● **How to complete this task**
Only the lines below from the one containing "Om Gårdbolaget (30, 2458)" to the one containing "burr hill (86, 2008)" should be repeated, both included and unchanged.

[Opening Data shown section]

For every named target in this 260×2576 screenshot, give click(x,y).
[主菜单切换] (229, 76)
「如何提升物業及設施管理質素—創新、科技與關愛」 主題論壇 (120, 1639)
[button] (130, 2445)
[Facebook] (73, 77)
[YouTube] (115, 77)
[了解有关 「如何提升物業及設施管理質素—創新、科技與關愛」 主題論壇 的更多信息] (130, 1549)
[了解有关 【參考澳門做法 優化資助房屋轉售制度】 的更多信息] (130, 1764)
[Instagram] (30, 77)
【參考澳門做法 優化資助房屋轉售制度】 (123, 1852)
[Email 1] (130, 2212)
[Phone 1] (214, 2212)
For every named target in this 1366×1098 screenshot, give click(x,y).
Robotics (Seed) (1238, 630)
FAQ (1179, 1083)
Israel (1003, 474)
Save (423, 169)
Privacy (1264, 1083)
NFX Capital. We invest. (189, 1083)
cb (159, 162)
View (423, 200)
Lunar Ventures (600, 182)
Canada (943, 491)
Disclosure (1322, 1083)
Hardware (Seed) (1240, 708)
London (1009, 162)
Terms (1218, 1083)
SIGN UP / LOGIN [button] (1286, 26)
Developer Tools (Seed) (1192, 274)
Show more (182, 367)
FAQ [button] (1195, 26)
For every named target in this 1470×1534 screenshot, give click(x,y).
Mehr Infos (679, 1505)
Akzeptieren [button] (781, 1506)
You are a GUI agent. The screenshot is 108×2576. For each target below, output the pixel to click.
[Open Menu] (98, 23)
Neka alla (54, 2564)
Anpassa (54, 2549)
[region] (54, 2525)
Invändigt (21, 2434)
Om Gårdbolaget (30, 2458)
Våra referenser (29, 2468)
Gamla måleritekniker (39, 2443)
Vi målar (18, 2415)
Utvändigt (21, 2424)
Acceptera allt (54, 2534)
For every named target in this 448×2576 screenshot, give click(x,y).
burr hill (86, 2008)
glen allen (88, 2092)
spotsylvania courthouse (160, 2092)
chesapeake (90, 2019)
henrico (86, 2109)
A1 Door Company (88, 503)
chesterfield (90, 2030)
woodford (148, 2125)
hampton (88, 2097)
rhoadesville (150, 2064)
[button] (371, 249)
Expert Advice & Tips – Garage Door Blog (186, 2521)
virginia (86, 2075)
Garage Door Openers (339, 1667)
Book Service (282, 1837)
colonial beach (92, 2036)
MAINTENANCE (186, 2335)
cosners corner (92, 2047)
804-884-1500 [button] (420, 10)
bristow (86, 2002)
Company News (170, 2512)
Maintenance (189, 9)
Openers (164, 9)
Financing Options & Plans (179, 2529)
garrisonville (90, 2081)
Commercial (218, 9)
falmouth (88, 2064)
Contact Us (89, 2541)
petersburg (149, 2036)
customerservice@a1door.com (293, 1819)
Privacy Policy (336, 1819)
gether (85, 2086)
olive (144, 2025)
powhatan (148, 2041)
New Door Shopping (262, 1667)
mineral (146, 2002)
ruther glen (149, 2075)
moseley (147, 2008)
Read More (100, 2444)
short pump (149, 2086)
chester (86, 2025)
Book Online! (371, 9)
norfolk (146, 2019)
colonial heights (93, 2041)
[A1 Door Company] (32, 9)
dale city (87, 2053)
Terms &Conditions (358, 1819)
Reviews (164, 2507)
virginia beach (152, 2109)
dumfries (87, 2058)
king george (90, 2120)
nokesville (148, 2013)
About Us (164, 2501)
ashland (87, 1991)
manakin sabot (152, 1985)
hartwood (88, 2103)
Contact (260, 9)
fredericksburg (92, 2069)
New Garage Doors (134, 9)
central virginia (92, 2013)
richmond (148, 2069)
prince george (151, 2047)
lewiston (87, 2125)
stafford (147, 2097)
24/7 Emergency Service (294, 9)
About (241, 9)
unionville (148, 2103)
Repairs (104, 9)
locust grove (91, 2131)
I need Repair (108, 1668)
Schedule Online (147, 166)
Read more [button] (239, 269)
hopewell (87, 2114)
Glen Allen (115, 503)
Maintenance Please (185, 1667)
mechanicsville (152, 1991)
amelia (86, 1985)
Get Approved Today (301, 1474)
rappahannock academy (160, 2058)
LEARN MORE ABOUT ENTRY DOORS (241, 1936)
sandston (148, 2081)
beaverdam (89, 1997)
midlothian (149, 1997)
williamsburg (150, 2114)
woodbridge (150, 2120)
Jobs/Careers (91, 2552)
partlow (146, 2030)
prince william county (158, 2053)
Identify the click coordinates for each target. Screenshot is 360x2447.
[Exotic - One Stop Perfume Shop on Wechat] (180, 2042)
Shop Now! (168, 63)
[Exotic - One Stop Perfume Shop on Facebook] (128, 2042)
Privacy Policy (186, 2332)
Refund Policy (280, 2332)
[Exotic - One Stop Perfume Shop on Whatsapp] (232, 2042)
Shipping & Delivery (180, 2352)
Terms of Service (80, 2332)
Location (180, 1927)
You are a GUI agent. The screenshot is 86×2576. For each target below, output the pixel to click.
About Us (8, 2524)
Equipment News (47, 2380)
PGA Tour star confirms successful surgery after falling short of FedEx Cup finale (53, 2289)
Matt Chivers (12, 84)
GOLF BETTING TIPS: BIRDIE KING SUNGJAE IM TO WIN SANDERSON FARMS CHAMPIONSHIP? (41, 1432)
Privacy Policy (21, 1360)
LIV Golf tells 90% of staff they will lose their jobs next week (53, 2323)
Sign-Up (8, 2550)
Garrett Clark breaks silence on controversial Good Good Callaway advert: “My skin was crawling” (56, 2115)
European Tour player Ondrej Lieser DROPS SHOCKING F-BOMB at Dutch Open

[Closing Data shown section]

● **Result of this exercise**
Om Gårdbolaget (30, 2458)
Våra referenser (29, 2468)
Gamla måleritekniker (39, 2443)
Vi målar (18, 2415)
Utvändigt (21, 2424)
Acceptera allt (54, 2534)
For every named target in this 448×2576 screenshot, give click(x,y).
burr hill (86, 2008)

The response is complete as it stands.